- DO THIS -
Turn the records below into a Markdown table with two columns, Row and Line. Put a row number and one line in each row, and skip blank lines.

::::::

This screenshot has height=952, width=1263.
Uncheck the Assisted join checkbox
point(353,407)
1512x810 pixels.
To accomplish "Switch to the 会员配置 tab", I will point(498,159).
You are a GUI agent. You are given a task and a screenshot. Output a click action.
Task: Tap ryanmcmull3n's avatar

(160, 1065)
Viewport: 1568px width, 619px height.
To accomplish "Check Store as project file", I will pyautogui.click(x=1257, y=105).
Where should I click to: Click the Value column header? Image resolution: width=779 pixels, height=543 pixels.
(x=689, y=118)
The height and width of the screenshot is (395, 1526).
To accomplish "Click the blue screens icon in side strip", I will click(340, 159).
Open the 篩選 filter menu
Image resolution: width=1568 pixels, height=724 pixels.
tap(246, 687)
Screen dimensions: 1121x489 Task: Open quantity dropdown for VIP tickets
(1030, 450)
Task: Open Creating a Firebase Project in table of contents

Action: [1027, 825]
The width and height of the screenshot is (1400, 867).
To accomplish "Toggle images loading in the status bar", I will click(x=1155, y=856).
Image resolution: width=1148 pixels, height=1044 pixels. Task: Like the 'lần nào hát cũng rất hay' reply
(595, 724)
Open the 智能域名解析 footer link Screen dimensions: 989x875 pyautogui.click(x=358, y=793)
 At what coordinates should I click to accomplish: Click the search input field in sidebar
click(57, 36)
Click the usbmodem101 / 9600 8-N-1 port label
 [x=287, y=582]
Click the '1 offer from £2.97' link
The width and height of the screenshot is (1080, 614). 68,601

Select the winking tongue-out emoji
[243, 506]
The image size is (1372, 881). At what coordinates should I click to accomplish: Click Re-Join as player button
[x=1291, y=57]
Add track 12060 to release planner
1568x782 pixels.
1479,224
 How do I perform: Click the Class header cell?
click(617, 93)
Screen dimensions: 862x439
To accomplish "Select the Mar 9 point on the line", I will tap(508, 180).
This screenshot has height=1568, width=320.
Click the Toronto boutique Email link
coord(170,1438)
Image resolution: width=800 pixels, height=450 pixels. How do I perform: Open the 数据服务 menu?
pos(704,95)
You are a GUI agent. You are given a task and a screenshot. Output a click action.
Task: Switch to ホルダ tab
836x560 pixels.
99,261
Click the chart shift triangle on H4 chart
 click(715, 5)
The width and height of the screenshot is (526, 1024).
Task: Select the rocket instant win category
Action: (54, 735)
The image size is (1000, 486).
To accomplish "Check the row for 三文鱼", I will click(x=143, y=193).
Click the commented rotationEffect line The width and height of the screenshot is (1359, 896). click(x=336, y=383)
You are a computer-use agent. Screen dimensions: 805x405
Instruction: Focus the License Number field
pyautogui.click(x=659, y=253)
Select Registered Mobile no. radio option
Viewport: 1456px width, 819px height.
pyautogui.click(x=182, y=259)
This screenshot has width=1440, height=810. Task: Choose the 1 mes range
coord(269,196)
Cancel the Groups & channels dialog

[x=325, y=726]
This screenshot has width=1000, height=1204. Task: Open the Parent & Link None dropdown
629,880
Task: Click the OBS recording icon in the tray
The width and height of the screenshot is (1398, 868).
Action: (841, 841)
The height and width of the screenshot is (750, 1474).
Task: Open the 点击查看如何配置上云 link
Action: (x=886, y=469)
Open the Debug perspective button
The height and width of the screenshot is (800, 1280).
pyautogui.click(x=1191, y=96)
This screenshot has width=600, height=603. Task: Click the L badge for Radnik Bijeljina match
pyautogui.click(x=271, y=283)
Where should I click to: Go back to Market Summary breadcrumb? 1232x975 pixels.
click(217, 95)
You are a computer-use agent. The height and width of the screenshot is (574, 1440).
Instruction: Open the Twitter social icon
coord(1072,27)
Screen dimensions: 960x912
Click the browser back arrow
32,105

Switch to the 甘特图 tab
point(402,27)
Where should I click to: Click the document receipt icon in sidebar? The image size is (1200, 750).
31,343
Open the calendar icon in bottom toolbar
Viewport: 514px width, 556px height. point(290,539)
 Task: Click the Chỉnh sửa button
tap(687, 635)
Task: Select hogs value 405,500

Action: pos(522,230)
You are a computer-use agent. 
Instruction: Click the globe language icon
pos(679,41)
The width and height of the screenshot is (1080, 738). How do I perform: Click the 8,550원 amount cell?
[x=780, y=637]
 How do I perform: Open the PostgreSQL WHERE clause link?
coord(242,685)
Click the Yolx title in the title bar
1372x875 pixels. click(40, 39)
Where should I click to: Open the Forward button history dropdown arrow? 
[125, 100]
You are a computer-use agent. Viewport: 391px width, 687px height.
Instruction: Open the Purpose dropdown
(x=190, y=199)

::::::

- TASK ANSWER -
| Row | Line |
|---|---|
| 1 | This screenshot has height=952, width=1263. |
| 2 | Uncheck the Assisted join checkbox |
| 3 | point(353,407) |
| 4 | 1512x810 pixels. |
| 5 | To accomplish "Switch to the 会员配置 tab", I will point(498,159). |
| 6 | You are a GUI agent. You are given a task and a screenshot. Output a click action. |
| 7 | Task: Tap ryanmcmull3n's avatar |
| 8 | (160, 1065) |
| 9 | Viewport: 1568px width, 619px height. |
| 10 | To accomplish "Check Store as project file", I will pyautogui.click(x=1257, y=105). |
| 11 | Where should I click to: Click the Value column header? Image resolution: width=779 pixels, height=543 pixels. |
| 12 | (x=689, y=118) |
| 13 | The height and width of the screenshot is (395, 1526). |
| 14 | To accomplish "Click the blue screens icon in side strip", I will click(340, 159). |
| 15 | Open the 篩選 filter menu |
| 16 | Image resolution: width=1568 pixels, height=724 pixels. |
| 17 | tap(246, 687) |
| 18 | Screen dimensions: 1121x489 Task: Open quantity dropdown for VIP tickets |
| 19 | (1030, 450) |
| 20 | Task: Open Creating a Firebase Project in table of contents |
| 21 | Action: [1027, 825] |
| 22 | The width and height of the screenshot is (1400, 867). |
| 23 | To accomplish "Toggle images loading in the status bar", I will click(x=1155, y=856). |
| 24 | Image resolution: width=1148 pixels, height=1044 pixels. Task: Like the 'lần nào hát cũng rất hay' reply |
| 25 | (595, 724) |
| 26 | Open the 智能域名解析 footer link Screen dimensions: 989x875 pyautogui.click(x=358, y=793) |
| 27 |  At what coordinates should I click to accomplish: Click the search input field in sidebar |
| 28 | click(57, 36) |
| 29 | Click the usbmodem101 / 9600 8-N-1 port label |
| 30 |  [x=287, y=582] |
| 31 | Click the '1 offer from £2.97' link |
| 32 | The width and height of the screenshot is (1080, 614). 68,601 |
| 33 | Select the winking tongue-out emoji |
| 34 | [243, 506] |
| 35 | The image size is (1372, 881). At what coordinates should I click to accomplish: Click Re-Join as player button |
| 36 | [x=1291, y=57] |
| 37 | Add track 12060 to release planner |
| 38 | 1568x782 pixels. |
| 39 | 1479,224 |
| 40 |  How do I perform: Click the Class header cell? |
| 41 | click(617, 93) |
| 42 | Screen dimensions: 862x439 |
| 43 | To accomplish "Select the Mar 9 point on the line", I will tap(508, 180). |
| 44 | This screenshot has height=1568, width=320. |
| 45 | Click the Toronto boutique Email link |
| 46 | coord(170,1438) |
| 47 | Image resolution: width=800 pixels, height=450 pixels. How do I perform: Open the 数据服务 menu? |
| 48 | pos(704,95) |
| 49 | You are a GUI agent. You are given a task and a screenshot. Output a click action. |
| 50 | Task: Switch to ホルダ tab |
| 51 | 836x560 pixels. |
| 52 | 99,261 |
| 53 | Click the chart shift triangle on H4 chart |
| 54 |  click(715, 5) |
| 55 | The width and height of the screenshot is (526, 1024). |
| 56 | Task: Select the rocket instant win category |
| 57 | Action: (54, 735) |
| 58 | The image size is (1000, 486). |
| 59 | To accomplish "Check the row for 三文鱼", I will click(x=143, y=193). |
| 60 | Click the commented rotationEffect line The width and height of the screenshot is (1359, 896). click(x=336, y=383) |
| 61 | You are a computer-use agent. Screen dimensions: 805x405 |
| 62 | Instruction: Focus the License Number field |
| 63 | pyautogui.click(x=659, y=253) |
| 64 | Select Registered Mobile no. radio option |
| 65 | Viewport: 1456px width, 819px height. |
| 66 | pyautogui.click(x=182, y=259) |
| 67 | This screenshot has width=1440, height=810. Task: Choose the 1 mes range |
| 68 | coord(269,196) |
| 69 | Cancel the Groups & channels dialog |
| 70 | [x=325, y=726] |
| 71 | This screenshot has width=1000, height=1204. Task: Open the Parent & Link None dropdown |
| 72 | 629,880 |
| 73 | Task: Click the OBS recording icon in the tray |
| 74 | The width and height of the screenshot is (1398, 868). |
| 75 | Action: (841, 841) |
| 76 | The height and width of the screenshot is (750, 1474). |
| 77 | Task: Open the 点击查看如何配置上云 link |
| 78 | Action: (x=886, y=469) |
| 79 | Open the Debug perspective button |
| 80 | The height and width of the screenshot is (800, 1280). |
| 81 | pyautogui.click(x=1191, y=96) |
| 82 | This screenshot has width=600, height=603. Task: Click the L badge for Radnik Bijeljina match |
| 83 | pyautogui.click(x=271, y=283) |
| 84 | Where should I click to: Go back to Market Summary breadcrumb? 1232x975 pixels. |
| 85 | click(217, 95) |
| 86 | You are a computer-use agent. The height and width of the screenshot is (574, 1440). |
| 87 | Instruction: Open the Twitter social icon |
| 88 | coord(1072,27) |
| 89 | Screen dimensions: 960x912 |
| 90 | Click the browser back arrow |
| 91 | 32,105 |
| 92 | Switch to the 甘特图 tab |
| 93 | point(402,27) |
| 94 | Where should I click to: Click the document receipt icon in sidebar? The image size is (1200, 750). |
| 95 | 31,343 |
| 96 | Open the calendar icon in bottom toolbar |
| 97 | Viewport: 514px width, 556px height. point(290,539) |
| 98 |  Task: Click the Chỉnh sửa button |
| 99 | tap(687, 635) |
| 100 | Task: Select hogs value 405,500 |
| 101 | Action: pos(522,230) |
| 102 | You are a computer-use agent.  |
| 103 | Instruction: Click the globe language icon |
| 104 | pos(679,41) |
| 105 | The width and height of the screenshot is (1080, 738). How do I perform: Click the 8,550원 amount cell? |
| 106 | [x=780, y=637] |
| 107 |  How do I perform: Open the PostgreSQL WHERE clause link? |
| 108 | coord(242,685) |
| 109 | Click the Yolx title in the title bar |
| 110 | 1372x875 pixels. click(40, 39) |
| 111 | Where should I click to: Open the Forward button history dropdown arrow?  |
| 112 | [125, 100] |
| 113 | You are a computer-use agent. Viewport: 391px width, 687px height. |
| 114 | Instruction: Open the Purpose dropdown |
| 115 | (x=190, y=199) |